### EXERCISE AIM
Where in the data below does the word "computer" appear? Copy every line that has it.

Pixel coordinate grounding data:
BEGIN

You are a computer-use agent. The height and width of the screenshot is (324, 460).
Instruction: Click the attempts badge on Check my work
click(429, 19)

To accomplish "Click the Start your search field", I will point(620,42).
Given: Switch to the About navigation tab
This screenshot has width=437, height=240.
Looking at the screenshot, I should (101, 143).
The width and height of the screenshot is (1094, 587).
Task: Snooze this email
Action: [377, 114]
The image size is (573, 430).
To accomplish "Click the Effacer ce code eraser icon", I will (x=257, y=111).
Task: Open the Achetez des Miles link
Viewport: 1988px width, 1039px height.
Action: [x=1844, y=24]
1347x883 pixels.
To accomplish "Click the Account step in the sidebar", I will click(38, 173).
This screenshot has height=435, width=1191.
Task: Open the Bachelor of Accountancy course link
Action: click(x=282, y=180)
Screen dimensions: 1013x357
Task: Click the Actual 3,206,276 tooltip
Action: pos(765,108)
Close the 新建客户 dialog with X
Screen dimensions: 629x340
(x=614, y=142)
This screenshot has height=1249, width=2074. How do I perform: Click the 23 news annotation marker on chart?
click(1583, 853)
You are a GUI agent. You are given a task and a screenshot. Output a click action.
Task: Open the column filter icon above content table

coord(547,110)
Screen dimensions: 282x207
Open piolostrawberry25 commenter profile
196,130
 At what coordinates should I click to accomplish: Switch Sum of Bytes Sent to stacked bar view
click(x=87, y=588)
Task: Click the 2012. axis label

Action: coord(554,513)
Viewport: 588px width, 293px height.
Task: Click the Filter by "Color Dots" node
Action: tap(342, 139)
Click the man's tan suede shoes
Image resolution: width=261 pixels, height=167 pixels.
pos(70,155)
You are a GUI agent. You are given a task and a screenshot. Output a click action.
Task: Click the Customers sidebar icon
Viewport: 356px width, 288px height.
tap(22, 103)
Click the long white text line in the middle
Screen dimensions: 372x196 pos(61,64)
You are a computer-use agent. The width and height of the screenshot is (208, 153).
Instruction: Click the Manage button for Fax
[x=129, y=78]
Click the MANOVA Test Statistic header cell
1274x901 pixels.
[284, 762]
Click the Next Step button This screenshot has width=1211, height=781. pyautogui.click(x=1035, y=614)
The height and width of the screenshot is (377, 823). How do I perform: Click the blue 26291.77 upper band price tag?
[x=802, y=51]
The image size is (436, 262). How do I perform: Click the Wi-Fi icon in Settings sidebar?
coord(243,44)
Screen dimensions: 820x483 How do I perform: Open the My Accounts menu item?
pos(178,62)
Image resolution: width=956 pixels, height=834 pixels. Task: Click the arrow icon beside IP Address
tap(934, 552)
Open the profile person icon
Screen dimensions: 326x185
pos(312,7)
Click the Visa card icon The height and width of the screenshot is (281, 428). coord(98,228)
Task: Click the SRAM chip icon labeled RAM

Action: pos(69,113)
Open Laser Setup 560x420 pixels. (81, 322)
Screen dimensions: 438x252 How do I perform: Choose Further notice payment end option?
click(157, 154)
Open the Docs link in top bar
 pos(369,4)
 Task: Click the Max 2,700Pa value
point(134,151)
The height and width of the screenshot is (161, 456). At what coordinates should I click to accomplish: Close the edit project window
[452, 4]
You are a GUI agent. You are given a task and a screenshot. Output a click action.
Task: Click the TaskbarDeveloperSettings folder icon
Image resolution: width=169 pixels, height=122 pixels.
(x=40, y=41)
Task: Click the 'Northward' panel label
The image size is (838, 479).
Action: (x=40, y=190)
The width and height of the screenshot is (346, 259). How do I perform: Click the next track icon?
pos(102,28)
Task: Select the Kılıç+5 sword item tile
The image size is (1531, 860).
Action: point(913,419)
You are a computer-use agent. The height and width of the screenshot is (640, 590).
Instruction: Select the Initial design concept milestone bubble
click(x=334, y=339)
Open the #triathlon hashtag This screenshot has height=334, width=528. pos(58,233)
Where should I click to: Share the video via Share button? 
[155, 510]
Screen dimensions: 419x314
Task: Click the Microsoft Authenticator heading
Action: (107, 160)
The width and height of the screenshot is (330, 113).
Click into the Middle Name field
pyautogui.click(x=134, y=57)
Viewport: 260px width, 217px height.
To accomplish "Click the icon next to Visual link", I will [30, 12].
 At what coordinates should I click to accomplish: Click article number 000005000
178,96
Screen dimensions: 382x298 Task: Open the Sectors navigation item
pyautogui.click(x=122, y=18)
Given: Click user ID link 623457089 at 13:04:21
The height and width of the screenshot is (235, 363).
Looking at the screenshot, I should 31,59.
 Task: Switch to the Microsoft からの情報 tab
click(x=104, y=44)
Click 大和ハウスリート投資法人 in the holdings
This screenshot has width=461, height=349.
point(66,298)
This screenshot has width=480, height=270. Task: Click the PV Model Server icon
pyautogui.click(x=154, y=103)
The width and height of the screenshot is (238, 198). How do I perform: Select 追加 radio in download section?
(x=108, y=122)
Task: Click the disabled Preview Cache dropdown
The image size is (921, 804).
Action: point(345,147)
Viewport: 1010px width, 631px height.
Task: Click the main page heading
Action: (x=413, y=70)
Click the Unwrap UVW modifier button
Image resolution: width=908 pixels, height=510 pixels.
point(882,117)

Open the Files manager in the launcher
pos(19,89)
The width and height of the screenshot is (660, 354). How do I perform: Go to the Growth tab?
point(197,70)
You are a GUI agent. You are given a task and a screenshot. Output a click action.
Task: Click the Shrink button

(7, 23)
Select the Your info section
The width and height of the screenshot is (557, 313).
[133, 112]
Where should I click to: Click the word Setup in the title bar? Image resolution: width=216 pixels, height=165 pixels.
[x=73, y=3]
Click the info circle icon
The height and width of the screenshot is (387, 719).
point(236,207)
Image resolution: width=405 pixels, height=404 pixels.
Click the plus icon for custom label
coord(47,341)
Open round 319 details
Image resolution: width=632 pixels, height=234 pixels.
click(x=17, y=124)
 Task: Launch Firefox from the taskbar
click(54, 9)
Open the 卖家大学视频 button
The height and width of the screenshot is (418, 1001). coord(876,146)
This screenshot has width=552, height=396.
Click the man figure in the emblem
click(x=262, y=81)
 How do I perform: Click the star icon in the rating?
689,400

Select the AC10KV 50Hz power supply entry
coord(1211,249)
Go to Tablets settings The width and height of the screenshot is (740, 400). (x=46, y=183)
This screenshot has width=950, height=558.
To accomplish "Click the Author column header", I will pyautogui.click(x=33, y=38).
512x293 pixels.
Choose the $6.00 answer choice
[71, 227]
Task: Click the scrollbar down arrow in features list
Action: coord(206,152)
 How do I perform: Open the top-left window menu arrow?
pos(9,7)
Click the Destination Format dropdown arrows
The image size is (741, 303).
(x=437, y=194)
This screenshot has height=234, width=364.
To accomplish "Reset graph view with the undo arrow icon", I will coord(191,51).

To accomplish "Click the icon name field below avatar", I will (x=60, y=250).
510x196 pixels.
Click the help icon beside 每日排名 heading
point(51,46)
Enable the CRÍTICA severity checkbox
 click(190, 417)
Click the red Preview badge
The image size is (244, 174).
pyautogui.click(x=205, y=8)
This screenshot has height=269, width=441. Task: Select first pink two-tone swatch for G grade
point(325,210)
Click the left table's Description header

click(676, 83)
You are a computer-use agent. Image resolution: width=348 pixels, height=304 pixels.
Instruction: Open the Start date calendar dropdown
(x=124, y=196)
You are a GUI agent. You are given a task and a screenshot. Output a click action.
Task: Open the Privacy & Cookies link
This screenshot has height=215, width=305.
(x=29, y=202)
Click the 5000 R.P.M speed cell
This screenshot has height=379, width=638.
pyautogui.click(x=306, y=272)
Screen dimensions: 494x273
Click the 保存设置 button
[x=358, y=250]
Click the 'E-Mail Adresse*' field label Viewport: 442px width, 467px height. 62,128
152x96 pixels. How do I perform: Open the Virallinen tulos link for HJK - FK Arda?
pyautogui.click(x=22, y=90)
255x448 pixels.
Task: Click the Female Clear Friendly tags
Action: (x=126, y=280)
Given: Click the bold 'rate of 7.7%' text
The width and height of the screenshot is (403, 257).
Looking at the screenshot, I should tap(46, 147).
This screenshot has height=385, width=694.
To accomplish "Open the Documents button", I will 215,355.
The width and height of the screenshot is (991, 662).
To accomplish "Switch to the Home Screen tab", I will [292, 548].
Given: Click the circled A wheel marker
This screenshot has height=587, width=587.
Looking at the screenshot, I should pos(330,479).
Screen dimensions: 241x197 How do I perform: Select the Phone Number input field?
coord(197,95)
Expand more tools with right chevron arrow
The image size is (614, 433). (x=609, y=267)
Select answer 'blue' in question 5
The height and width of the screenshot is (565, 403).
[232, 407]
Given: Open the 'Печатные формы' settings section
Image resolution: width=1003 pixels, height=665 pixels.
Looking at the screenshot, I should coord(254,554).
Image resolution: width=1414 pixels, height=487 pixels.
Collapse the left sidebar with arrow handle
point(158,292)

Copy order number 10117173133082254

END

### ANSWER TO THIS PROBLEM
You are a computer-use agent. The height and width of the screenshot is (324, 460).
You are a computer-use agent. The width and height of the screenshot is (208, 153).
You are a computer-use agent. The height and width of the screenshot is (640, 590).
You are a computer-use agent. Image resolution: width=348 pixels, height=304 pixels.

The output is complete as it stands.